■ Data for processing:
>>>>>

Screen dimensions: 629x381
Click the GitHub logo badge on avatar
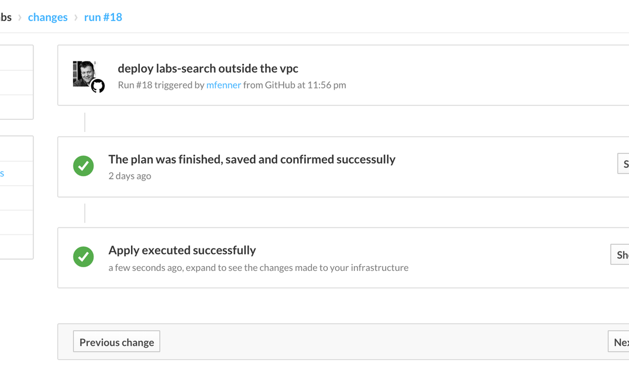(x=98, y=86)
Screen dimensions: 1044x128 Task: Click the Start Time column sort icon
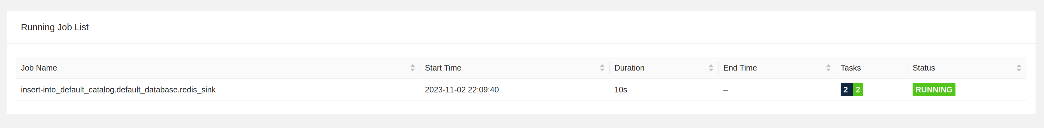point(602,68)
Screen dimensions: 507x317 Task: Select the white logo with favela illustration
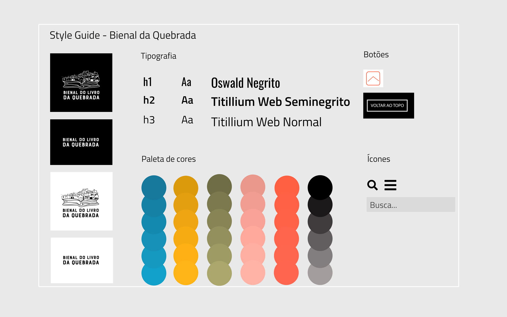point(81,201)
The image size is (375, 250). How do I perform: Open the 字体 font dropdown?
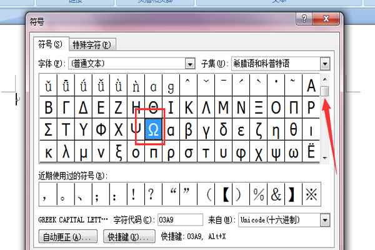click(190, 64)
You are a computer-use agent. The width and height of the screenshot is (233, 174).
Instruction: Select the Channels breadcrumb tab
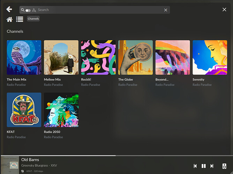coord(33,19)
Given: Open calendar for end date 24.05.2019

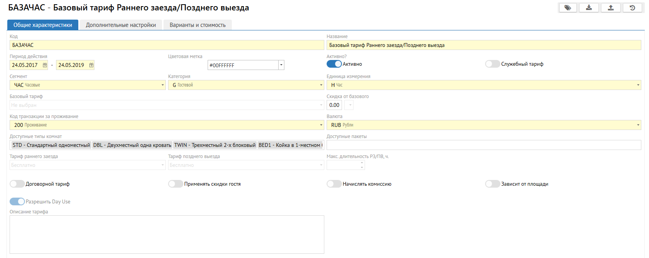Looking at the screenshot, I should point(91,65).
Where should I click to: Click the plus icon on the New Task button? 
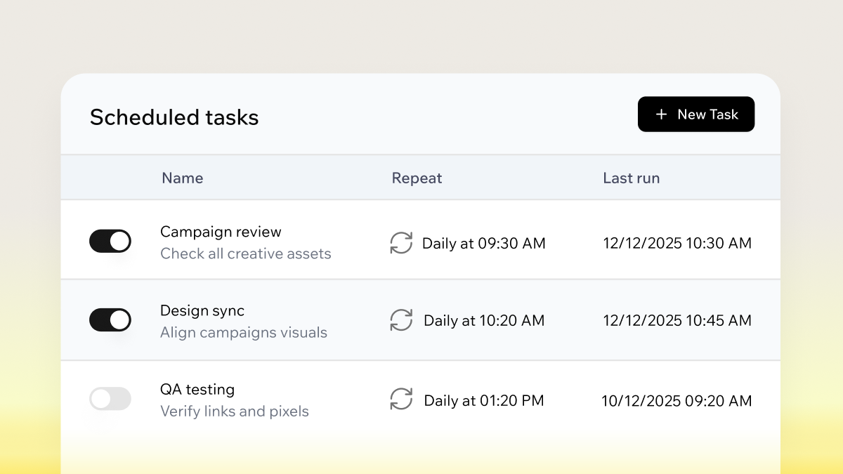pos(661,114)
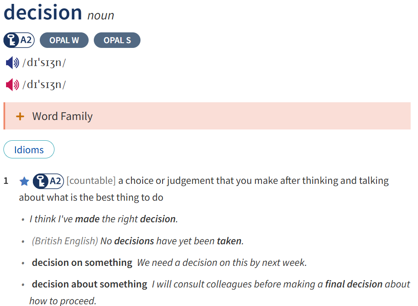Play the red American pronunciation audio
The height and width of the screenshot is (306, 418).
pos(12,85)

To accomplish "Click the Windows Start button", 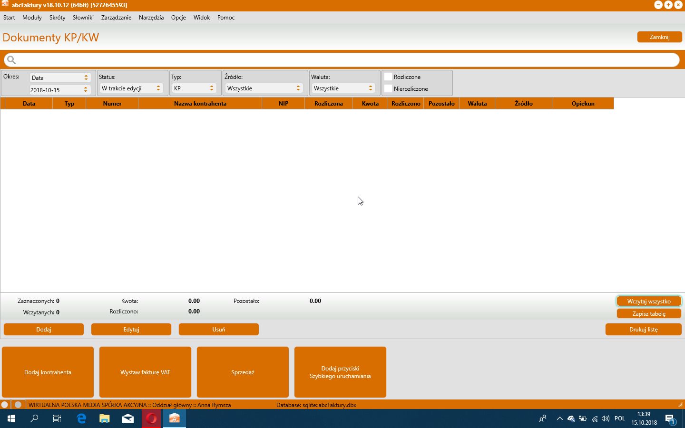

<<<<<

■ Directions for this task:
What you return should be all of the material above, exactly, and none of its pictures.

■ The answer:
Screen dimensions: 629x381
Click the GitHub logo badge on avatar
(x=98, y=86)
Screen dimensions: 1044x128 Task: Click the Start Time column sort icon
point(602,68)
Screen dimensions: 507x317 Task: Select the white logo with favela illustration
point(81,201)
The image size is (375, 250). How do I perform: Open the 字体 font dropdown?
click(190, 64)
You are a computer-use agent. The width and height of the screenshot is (233, 174).
Instruction: Select the Channels breadcrumb tab
coord(33,19)
Given: Open calendar for end date 24.05.2019

Looking at the screenshot, I should point(91,65).
Where should I click to: Click the plus icon on the New Task button? 
pos(661,114)
Play the red American pronunciation audio
The height and width of the screenshot is (306, 418).
pos(12,85)

To accomplish "Click the Windows Start button", 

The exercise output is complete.